--- SET OF TASKS ---
- 1) Please extract the post on respect and honesty, everything from "He has a choice" down to "100% respectful ?".
- 2) Continue the post on respect and honesty from its final sentence.

--- TEXT SEGMENT ---
+++
Been a while since I had something worth saying. Guess that is about to change now.
I recently got into an argum… umm contradictory discussion, with a person of rather different views during my attendance to a workshop.
This person began by outlining what he called the principles by which the workshop was to be conducted (at least how he wished it would/will happen), most of which were ok in my book.
However i had a BIG problem when i realised he put “respect” and “honesty” in the same place, so i waited for him to finish his intro, then respectfully raised my hand and questioned him about what the HELL is “respect” and “honesty” doing in the same place ? He played dumb and asked me “what do you mean?”
So i said that basically TRUE respect and TRUE honesty exclude each other as personality traits or rather, behaviour sets to which we can adhere at the same time and at 100% for each. “oh ? why do you say that ?” he replied.
Wehh DOOH, think about an example of a social situation where a man has the choice to be honest or to be respectful. Let’s make it interesting with an actual example:
Wife: honey, does this dress make me look fat ?
Husband: …….
He has a choice to be respectful and say “no” (and any sweet-talk) or to be honest if that is the case and say “yes, oh GOD yes”
I’m almost sure, somebody out there has seen or has gone thru similar social .. umm ….. choices.
How can anybody be 100% honest to somebody and still be 100% respectful ?
My answer is “it can’t be done” at least not unless there are two perfectly identically thinking people, discussing the same thing, having the absolute same point of view. How often does that happen ? Not very often.
+++
Entries for finding words and elements

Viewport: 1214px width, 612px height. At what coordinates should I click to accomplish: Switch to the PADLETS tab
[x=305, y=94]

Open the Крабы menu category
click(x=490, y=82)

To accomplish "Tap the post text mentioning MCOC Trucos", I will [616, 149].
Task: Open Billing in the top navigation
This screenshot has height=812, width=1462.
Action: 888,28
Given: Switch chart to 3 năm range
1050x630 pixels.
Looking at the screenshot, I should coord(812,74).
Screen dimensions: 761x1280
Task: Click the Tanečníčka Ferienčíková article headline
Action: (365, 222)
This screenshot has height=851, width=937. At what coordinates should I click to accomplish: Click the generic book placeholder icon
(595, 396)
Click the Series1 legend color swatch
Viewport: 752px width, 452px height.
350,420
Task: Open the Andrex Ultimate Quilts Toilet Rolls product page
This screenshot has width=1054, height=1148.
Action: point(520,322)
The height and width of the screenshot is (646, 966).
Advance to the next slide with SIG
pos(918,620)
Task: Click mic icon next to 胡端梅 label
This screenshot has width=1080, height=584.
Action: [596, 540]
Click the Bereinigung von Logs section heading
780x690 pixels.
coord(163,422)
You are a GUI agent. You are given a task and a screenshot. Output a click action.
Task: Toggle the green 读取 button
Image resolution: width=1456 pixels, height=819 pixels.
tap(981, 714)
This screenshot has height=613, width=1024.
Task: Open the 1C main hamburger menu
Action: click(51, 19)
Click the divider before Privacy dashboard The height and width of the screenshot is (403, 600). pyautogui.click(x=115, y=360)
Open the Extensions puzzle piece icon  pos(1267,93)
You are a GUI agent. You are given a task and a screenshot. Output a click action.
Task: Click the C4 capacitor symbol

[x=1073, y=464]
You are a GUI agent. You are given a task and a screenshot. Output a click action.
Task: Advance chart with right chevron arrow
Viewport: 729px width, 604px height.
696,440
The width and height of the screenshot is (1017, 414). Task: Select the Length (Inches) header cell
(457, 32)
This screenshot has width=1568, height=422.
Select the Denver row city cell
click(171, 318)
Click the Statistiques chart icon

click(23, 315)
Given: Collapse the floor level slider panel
+++
--- RESULTS FOR EACH TASK ---
- 1)
He has a choice to be respectful and say “no” (and any sweet-talk) or to be honest if that is the case and say “yes, oh GOD yes”
I’m almost sure, somebody out there has seen or has gone thru similar social .. umm ….. choices.
How can anybody be 100% honest to somebody and still be 100% respectful ?

- 2)
Once a person, true to his or her principles, (meaning not willing to compromise one of such principles) chooses to be honest or respectful 100% then that person will always be either of two but never BOTH. Meaning that when faced with a choice, they will always be truthful, and honest with those around, even if that means eventually upsetting those people OR a person whom choose to be respectful, will always keep their mouth shut and play nice and show respect, when asked of their own views of things.
Please note, i am reffering to the respect GIVEN TO, not EXPECTED FROM somebody.
If I’d be so lucky as to have made somebody think it’d be time to make the choice between these two, consider two scenarios:
1. everybody on the planet, is respectful of each other. they live in an apparently blissful society, where everybody has their own systems of values and beliefs and they keep it to themselves, thus showing “respect” , out of fear that some of their values or beliefs, might offend somebody at some point.
Yeah right, human nature says sooner or later somebody WILL speak out, seeking recognition and acknowledgement for their way of being, their invididual beliefs and values. That person WILL be an outcast, for having dared to speak their mind in a respectful society.
2. everybody on the planet is honest to each other about everything, being themselves, without hiding, expressing their own individuality as they see fit, without fear of becoming outcasts; accepting, rejecting, labeling, judging any and all by their own standards.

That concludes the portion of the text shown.